Ihren Höhepunkt erreichte die Glockengießerei zu Ende des 15. und zu Anfang des 16. Jahrh.
Die größten und wohlklingendsten Geläute gehören dieser Zeit an, in welcher auch 1467 die Glockenspiele
vom Glockengießer Bartholomäus Kneck zu Alost in Flandern erfunden wurden. Vanoccio verbesserte zu Anfang des 16. und Mersenne
zu Anfang des 17. Jahrh. die Konstruktionen, und Peter Emony in Amsterdam gab zu Ende des 17. Jahrh. bestimmte Gesetze und brachte
es dahin, daß der volle Grundakkord mit der Terz, Quinte, Oktave und obern Oktave gehört wurde.
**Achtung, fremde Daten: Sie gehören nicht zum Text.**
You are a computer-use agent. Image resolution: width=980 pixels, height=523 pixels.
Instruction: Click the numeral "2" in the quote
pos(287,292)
Emony machte aus seinen Proportionen ein großes Geheimnis und vererbte es auf Abraham de Graaf, von dem es auf Julien und dadurch
in die berühmte Glockengießerfamilie Petit und Edelbrock in Gescher bei Koesfeld überging. Die besten Glockenspiele befinden
sich in Holland, wo der geschickteste Glockengießer vielleicht aller Zeiten, der Lothringer Hemony zu
Zütphen an der Yssel, 1645 ein Glockenspiel von 26 Glocken, deren größte 2000 kg wog, aufstellte.
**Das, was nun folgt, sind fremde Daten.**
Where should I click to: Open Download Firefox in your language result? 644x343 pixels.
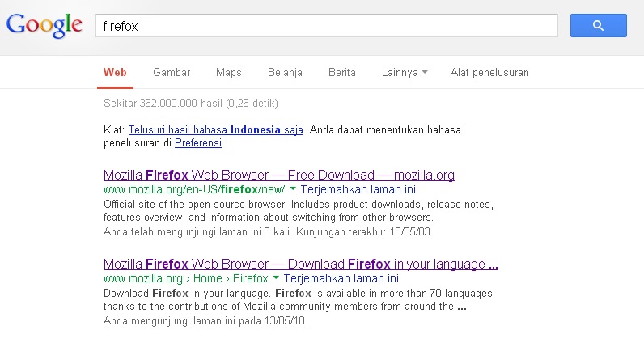point(301,264)
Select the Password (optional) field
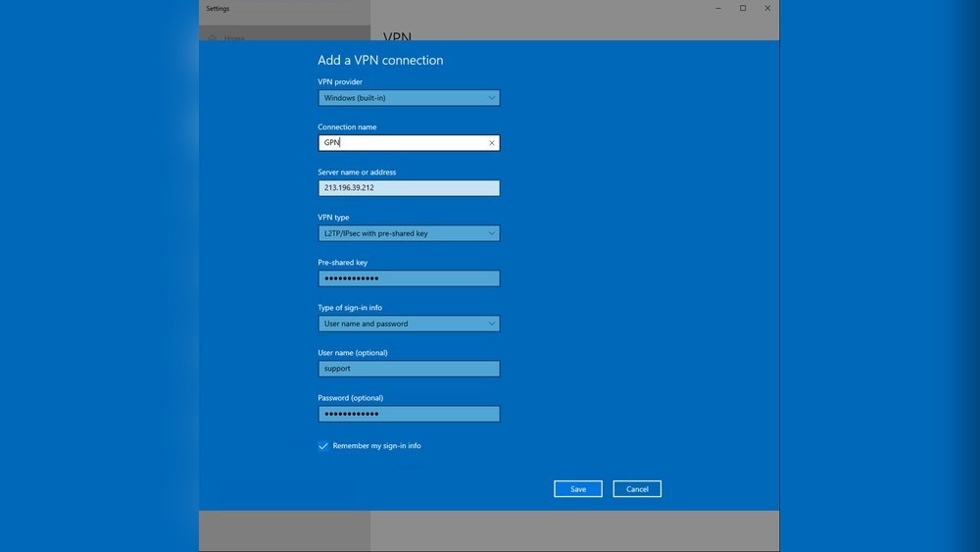Screen dimensions: 980x552 point(409,414)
Reiche Kirchen haben von jeher in der Größe der Glocken miteinander gewetteifert, und es übersteigt fast allen Glauben, welche
ungeheuern Metallmassen man mitunter auf Türmen aufgehängt hat. Die größte Glocke Deutschlands ist die
dreimal umgegossene und 1875 in den Dom zu Köln abgelieferte »Kaiserglocke«; dieselbe ist 3,25
m hoch, hat am Schallrand 3,42 m Durchmesser und wiegt 26,250 kg. Die Dicke der Wandung am Schlagrand beträgt 29 cm, an der
Krone 8 cm. Der Klöppel ist 3 m lang und wiegt 765 kg. Der Ton der Glocke ist D (nicht Cis).
Die in dem mittlern Domturm zu Olmütz befindliche Glocke wiegt 358 Ztr. Dieser ganz nahe kommt die große Glocke auf der St.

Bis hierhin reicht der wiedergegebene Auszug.